[Texte de lecture]:
Cette rencontre normande a lieu 10 ans après la Ie rencontre internationale, ‘Traduire Homère en hexamètres’, qui avait eu lieu à Paris, lors des Dionysies 2012, et dont les Actes furent publiés dans le dossier "Homère en hexamètres", Anabases 20, 2014.

CONCLUSION DU COLLOQUE

La IIe rencontre de traducteurs, d’aèdes et de chercheurs a eu lieu les 15 et 16 novembre derniers à l’université de Rouen Normandie, dix ans après la première, avec le plein soutien du labo, l’ERIAC, et le concours des techniciens du Service audiovisuel et de la Maison de l’Université. Ce colloque international a bénéficié de trois communications présentées en visioconférence (Brésil, Etats-Unis, Suisse) et de la présence de deux intervenants brésiliens, d’un intervenant italien et d’une collègue roumaine. L’ensemble des communications fut transmis en direct et est désormais quasiment disponible dans sa totalité sur la Webtélé de l’université.
Les langues concernées, outre le grec ancien et le latin, furent le français, l’italien, le roumain, l’espagnol, le portugais du Brésil, l’anglais, l’allemand, toutes langues qui ont permis l’élaboration d’un hexamètre analogue de l’hexamètre antique, et qui ont décliné la plupart des formes métriques de la poésie lyrique ou dramatique. Toutes langues où la reviviscence des formes antiques se fait aujourd’hui conjointement, par une coïncidence très remarquable. L’enthousiasme des traducteurs, souvent jeunes ou atteignant l’âge de la maturité, laisse présager de magnifiques développements, notamment au Brésil, en Italie et en France. Les traducteurs italiens, Daniele Ventre, ou anglais, Rodney Merrill, qui s’apprêtent tous deux à ajouter l’Enéide à l’Iliade et à l’Odyssée, ont paru plus solitaires, et l’on espère que le partage et l’émulation permettront de répandre ces pratiques anciennes, commencées notamment en France sous François Ier et Henri II, puis trop tôt interrompues, et poursuivies au XVIIIe s. après Klopstock en Allemagne, puis au XIXe s. autour de Pouchkine en Russie.

[Consigne]: Dans le texte sur le colloque de Rouen, relevez toutes les langues citées comme concernées en plus du grec ancien et du latin.

[Liste]:
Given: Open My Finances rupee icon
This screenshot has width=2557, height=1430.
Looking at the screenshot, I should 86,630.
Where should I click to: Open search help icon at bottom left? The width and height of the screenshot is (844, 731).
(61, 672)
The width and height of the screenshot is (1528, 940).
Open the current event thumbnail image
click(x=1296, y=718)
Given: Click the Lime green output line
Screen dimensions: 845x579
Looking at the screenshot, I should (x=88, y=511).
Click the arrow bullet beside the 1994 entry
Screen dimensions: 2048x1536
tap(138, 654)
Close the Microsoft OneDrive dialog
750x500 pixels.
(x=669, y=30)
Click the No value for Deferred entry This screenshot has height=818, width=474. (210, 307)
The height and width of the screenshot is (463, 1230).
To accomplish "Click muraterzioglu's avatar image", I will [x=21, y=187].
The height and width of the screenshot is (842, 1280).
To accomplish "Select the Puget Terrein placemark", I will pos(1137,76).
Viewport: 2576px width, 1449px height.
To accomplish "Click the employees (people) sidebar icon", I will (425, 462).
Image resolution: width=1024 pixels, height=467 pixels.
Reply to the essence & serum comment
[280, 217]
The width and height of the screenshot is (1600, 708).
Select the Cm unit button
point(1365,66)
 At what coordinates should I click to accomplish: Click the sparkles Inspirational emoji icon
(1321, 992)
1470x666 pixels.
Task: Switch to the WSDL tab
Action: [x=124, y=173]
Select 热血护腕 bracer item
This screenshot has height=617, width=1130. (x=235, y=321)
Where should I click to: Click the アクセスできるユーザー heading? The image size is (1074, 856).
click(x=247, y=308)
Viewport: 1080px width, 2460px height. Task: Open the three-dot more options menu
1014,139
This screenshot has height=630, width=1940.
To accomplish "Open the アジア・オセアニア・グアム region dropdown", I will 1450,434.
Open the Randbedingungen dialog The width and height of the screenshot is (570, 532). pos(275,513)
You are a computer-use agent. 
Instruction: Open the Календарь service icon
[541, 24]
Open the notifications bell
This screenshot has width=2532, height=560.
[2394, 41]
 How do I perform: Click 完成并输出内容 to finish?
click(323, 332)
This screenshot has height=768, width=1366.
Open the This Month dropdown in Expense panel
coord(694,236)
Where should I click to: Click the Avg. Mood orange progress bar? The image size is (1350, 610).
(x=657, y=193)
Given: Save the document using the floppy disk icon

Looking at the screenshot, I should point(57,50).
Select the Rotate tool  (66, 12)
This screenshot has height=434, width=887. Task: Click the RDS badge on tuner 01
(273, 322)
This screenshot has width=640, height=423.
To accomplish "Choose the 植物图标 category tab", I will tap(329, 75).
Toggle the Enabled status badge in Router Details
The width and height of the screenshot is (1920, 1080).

[Corrigé]: le français, l'italien, le roumain, l'espagnol, le portugais du Brésil, l'anglais, l'allemand